** WORK INSTRUCTIONS **
Copy out the rows from the line with "Toggle the select-all" up to and including the line with "The width and height of the screenshot is (1482, 812).", keeping every character as it appears.

** ROWS **
* * * * * * *
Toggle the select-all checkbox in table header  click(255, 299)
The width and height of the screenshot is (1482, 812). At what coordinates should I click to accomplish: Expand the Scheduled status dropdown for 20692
* * * * * * *
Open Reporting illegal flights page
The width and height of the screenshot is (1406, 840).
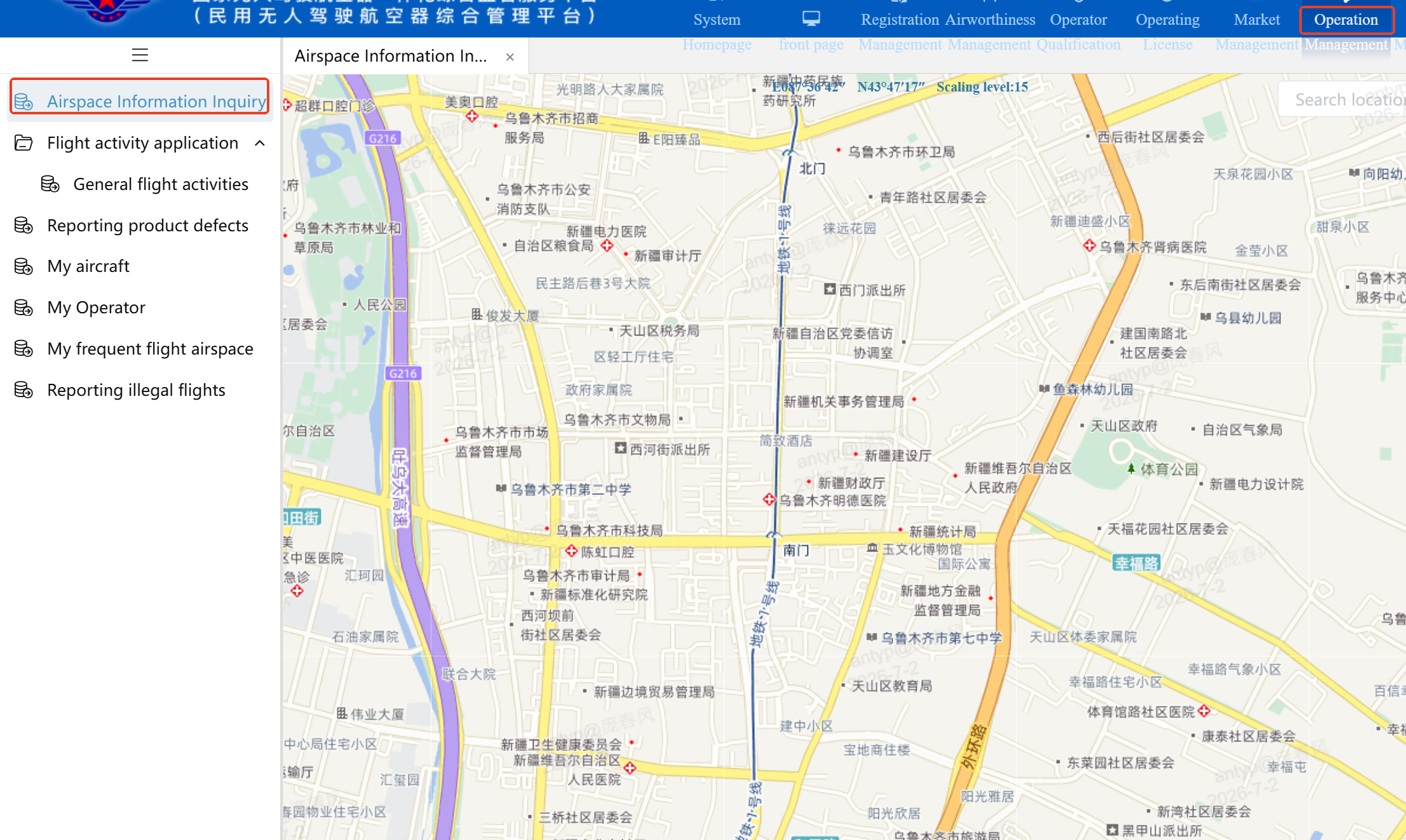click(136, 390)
* * * * * * *
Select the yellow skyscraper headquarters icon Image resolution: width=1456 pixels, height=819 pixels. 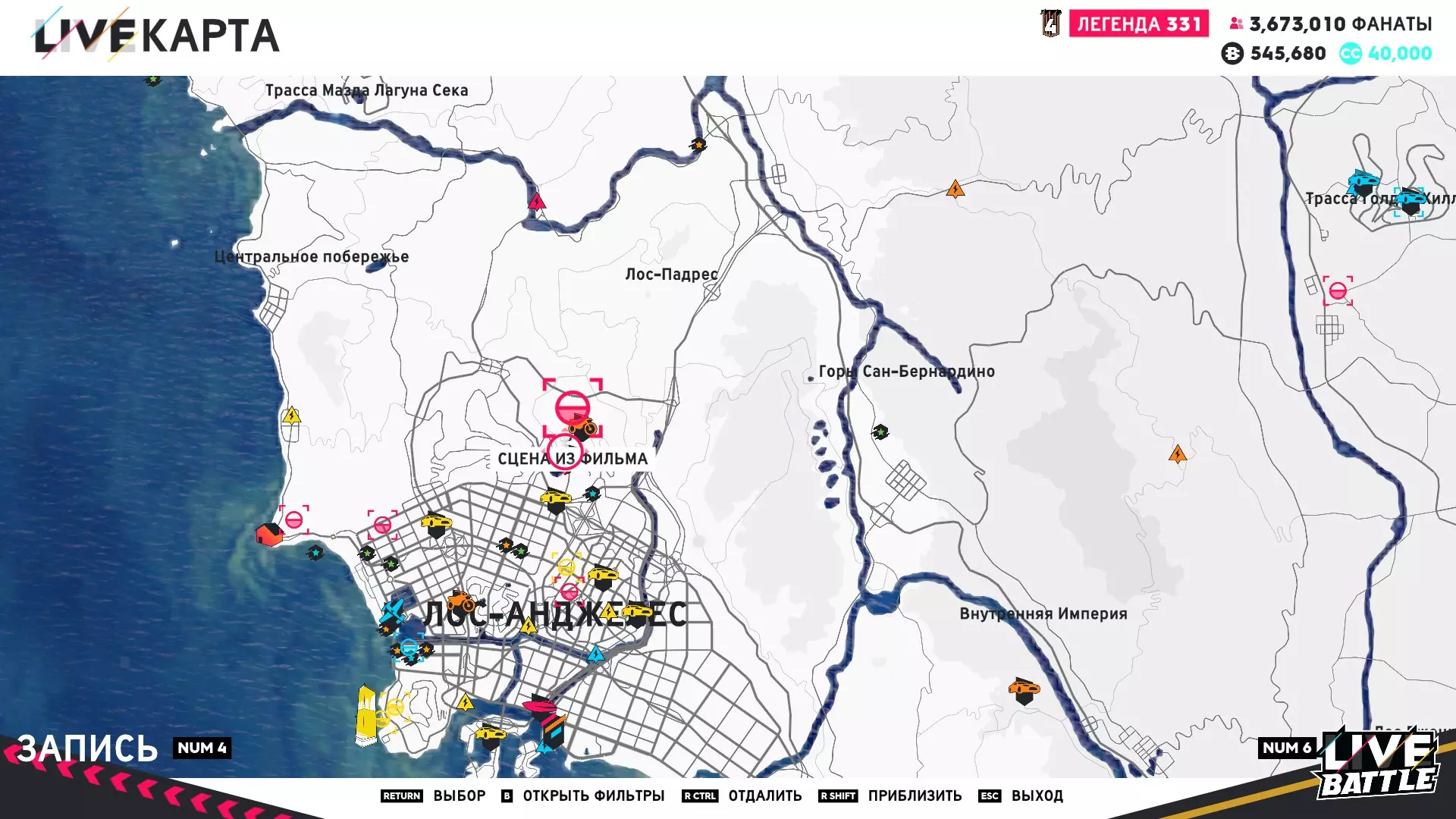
* * * * * * *
** FINISHED ANSWER **
Toggle the select-all checkbox in table header  click(255, 299)
The width and height of the screenshot is (1482, 812). At what coordinates should I click to accomplish: Expand the Scheduled status dropdown for 20692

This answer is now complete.